A bond market generally determines mortgage and refinance rates. It’s the one where trading in mortgage-backed securities takes place.

And that’s highly dependent on the economy. So mortgage rates tend to be high when things are going well and low when the economy’s in trouble. But inflation rates can undermine those tendencies.

Your part

But you play a big part in determining your own mortgage rate in five ways. And you can affect it significantly by:

  1. Shopping around for your best mortgage rate — They vary widely from lender to lender
  2. Boosting your credit score — Even a small bump can make a big difference to your rate and payments
  3. Saving the biggest down payment you can — Lenders like you to have real skin in this game
  4. Keeping your other borrowing modest — The lower your other monthly commitments, the bigger the mortgage you can afford
  5. Choosing your mortgage carefully — Are you better off with a conventional, conforming, FHA, VA, USDA, jumbo or another loan?

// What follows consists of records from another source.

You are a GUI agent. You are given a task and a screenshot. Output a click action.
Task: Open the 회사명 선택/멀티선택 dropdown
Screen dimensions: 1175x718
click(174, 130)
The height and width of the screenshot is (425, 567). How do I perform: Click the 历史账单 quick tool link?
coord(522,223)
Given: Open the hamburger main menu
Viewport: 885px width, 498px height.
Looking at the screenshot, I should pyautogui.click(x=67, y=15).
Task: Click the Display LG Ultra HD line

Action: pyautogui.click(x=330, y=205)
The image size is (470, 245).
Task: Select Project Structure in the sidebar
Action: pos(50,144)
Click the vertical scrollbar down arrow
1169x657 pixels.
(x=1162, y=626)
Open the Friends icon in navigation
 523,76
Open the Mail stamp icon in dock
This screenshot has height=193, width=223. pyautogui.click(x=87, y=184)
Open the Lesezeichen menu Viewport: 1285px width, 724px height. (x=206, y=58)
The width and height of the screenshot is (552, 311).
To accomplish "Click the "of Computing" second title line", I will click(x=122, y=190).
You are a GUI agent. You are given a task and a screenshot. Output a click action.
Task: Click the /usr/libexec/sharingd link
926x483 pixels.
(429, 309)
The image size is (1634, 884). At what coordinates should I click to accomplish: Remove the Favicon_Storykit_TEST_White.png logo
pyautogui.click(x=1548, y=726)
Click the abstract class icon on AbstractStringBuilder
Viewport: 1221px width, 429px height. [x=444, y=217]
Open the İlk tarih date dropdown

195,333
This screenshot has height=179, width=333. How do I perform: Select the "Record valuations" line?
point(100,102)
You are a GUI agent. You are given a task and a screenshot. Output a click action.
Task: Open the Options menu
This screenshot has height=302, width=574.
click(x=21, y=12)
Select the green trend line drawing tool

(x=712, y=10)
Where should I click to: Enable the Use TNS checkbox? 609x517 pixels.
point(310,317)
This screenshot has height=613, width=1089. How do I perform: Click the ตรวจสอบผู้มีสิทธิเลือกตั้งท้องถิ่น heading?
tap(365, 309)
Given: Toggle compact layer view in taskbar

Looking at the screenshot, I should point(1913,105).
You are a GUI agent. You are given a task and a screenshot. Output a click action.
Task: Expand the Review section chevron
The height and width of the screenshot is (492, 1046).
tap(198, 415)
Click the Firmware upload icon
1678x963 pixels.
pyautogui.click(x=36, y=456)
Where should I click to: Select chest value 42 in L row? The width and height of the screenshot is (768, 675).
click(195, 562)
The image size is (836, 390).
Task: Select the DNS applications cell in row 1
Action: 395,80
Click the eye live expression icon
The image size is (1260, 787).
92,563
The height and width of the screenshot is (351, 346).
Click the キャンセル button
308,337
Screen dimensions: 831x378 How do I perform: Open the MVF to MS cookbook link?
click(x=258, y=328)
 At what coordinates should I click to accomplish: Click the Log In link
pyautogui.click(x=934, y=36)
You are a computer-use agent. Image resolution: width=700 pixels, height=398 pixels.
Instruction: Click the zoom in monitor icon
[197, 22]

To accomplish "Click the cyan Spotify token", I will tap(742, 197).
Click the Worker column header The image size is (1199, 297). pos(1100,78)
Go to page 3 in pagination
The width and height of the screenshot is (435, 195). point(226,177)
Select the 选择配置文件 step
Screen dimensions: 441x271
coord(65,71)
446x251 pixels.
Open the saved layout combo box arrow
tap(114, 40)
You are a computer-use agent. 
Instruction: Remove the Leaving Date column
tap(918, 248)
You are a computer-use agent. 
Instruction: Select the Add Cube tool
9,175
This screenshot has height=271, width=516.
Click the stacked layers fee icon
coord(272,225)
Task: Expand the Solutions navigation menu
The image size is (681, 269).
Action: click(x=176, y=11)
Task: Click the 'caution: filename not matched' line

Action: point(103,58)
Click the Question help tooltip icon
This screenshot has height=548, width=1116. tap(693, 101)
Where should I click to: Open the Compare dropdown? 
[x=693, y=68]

Time spent getting these ducks in a row can see you winning lower rates.

Remember, they’re not just a mortgage rate

Be sure to count all your forthcoming homeownership costs when you’re working out how big a mortgage you can afford. So, focus on something called you “PITI.” That stands for:

  • Principal — Pays down the amount you borrowed
  • Interest — The price of borrowing
  • Taxes — Specifically property taxes
  • Insurance — Specifically homeowners insurance

Our mortgage calculator can help with these.

Depending on your type of mortgage and the size of your down payment, you may have to pay mortgage insurance, too. And that can easily run into three figures every month.

But there are other potential costs. So, you’ll have to pay homeowners association dues if you choose to live somewhere with an HOA. And, wherever you live, you should expect repairs and maintenance costs. There’s no landlord to call when things go wrong!

Finally, you’ll find it hard to forget closing costs. You can see those reflected in the annual percentage rate (APR) that lenders will quote you. Because that effectively spreads them out over your loan’s term, making that rate higher than your straight mortgage rate.

But you may be able to get help with those closing costs and your down payment, especially if you’re a first-time buyer. Read:

Down payment assistance programs in every state for 2023

Mortgage rate methodology

The Mortgage Reports receives rates based on selected criteria from multiple lending partners each day. We arrive at an average rate and APR for each loan type to display in our chart. Because we average an array of rates, it gives you a better idea of what you might find in the marketplace. Furthermore, we average rates for the same loan types. For example, FHA fixed with FHA fixed. The result is a good snapshot of daily rates and how they change over time.